The content of somatostatin-like immunoreactivity (SRIF-LI) and neuropeptide Y-like immunoreactivity (NPY-LI) has been measured in both control post-mortem human brains and in Huntington's disease brains. The content of both SRIF-LI and NPY-LI was found to be significantly increased in the basal ganglia of Huntington's disease brains compared with a control group. The nature of the SRIF-LI and NPY-LI in both control and Huntington's disease brains was investigated after separation on Sephadex G25 and G50 columns. Using a C-terminal-directed SRIF radioimmunoassay (RIA), 3 peaks of immunoreactivity were measured, whilst an N-terminal-directed SRIF RIA detected two peaks of immunoreactivity. In each case, the elution profile did not differ between control and Huntington's disease caudate nucleus. The content of immunoreactivity in each peak was found to be increased in Huntington's disease brains compared with controls.
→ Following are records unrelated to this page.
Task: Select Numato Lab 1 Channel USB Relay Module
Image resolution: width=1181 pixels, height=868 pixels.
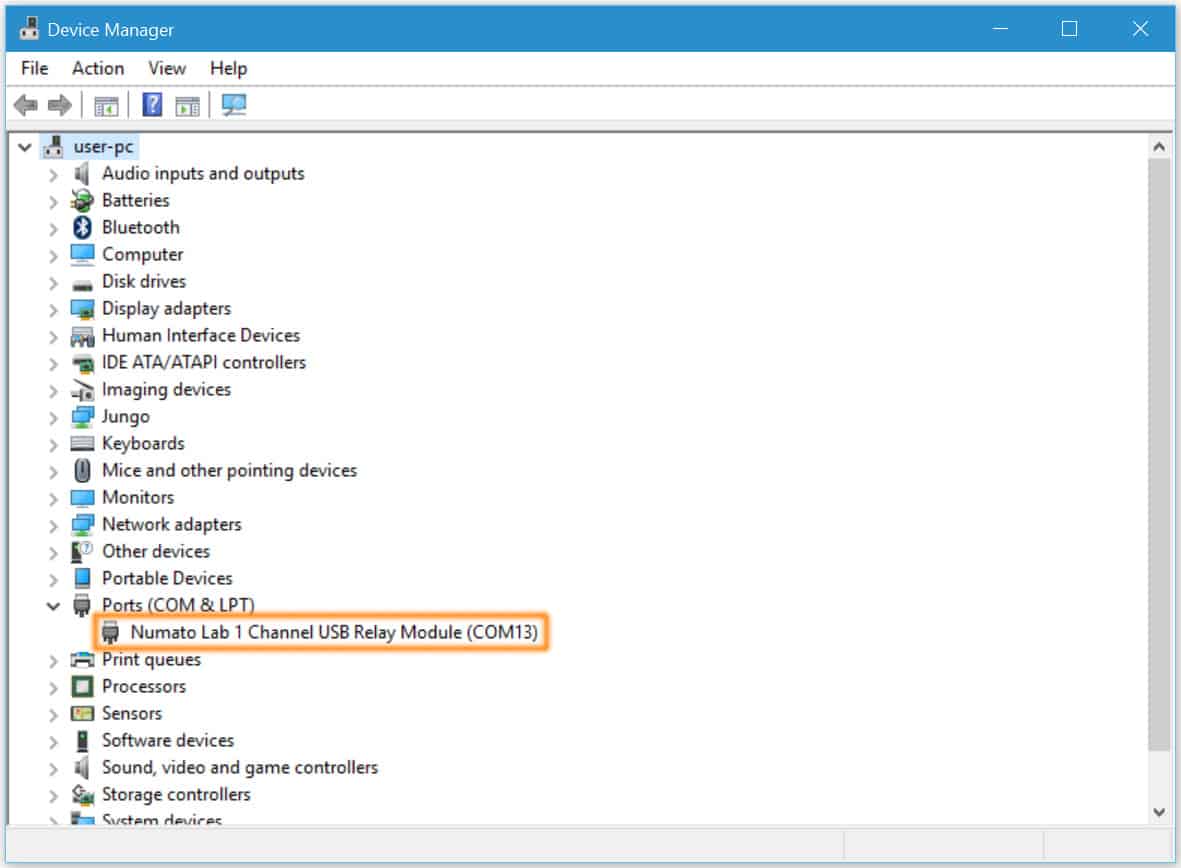Action: (x=340, y=632)
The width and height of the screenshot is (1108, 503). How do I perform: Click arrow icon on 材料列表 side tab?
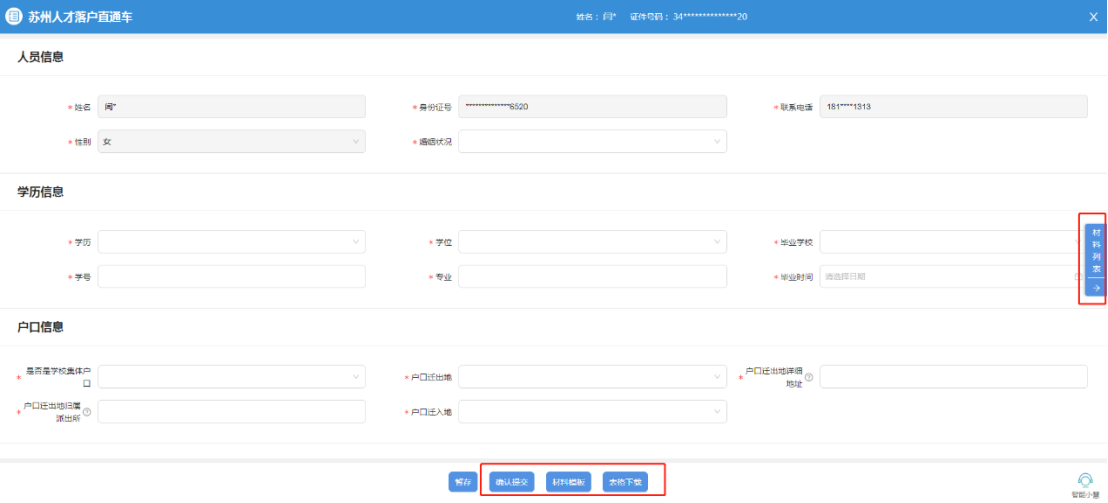tap(1095, 288)
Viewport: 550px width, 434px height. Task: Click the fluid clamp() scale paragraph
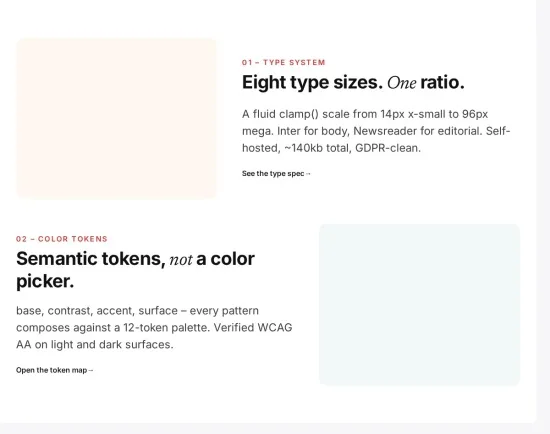pos(376,131)
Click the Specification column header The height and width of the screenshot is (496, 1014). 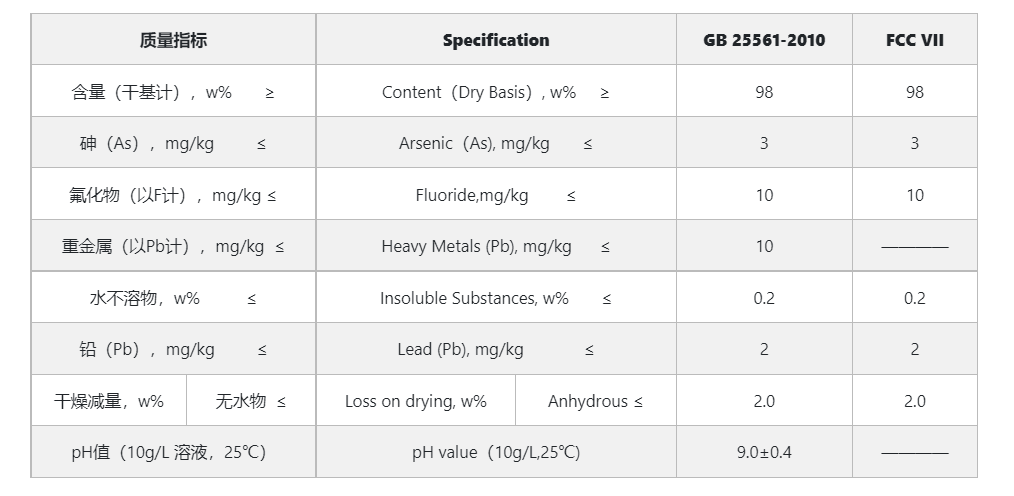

Only one peak of NPY-LI was detected in both control and Huntington's disease caudate after separation on Sephadex G25 and G50 columns. Immunohistochemical staining of the caudate and putamen of control and Huntington's disease brains revealed a population of neurones containing NPY-LI. The number of NPY-positive neurones was found to be increased in both the caudate and putamen of Huntington's disease brains compared to control caudate and putamen.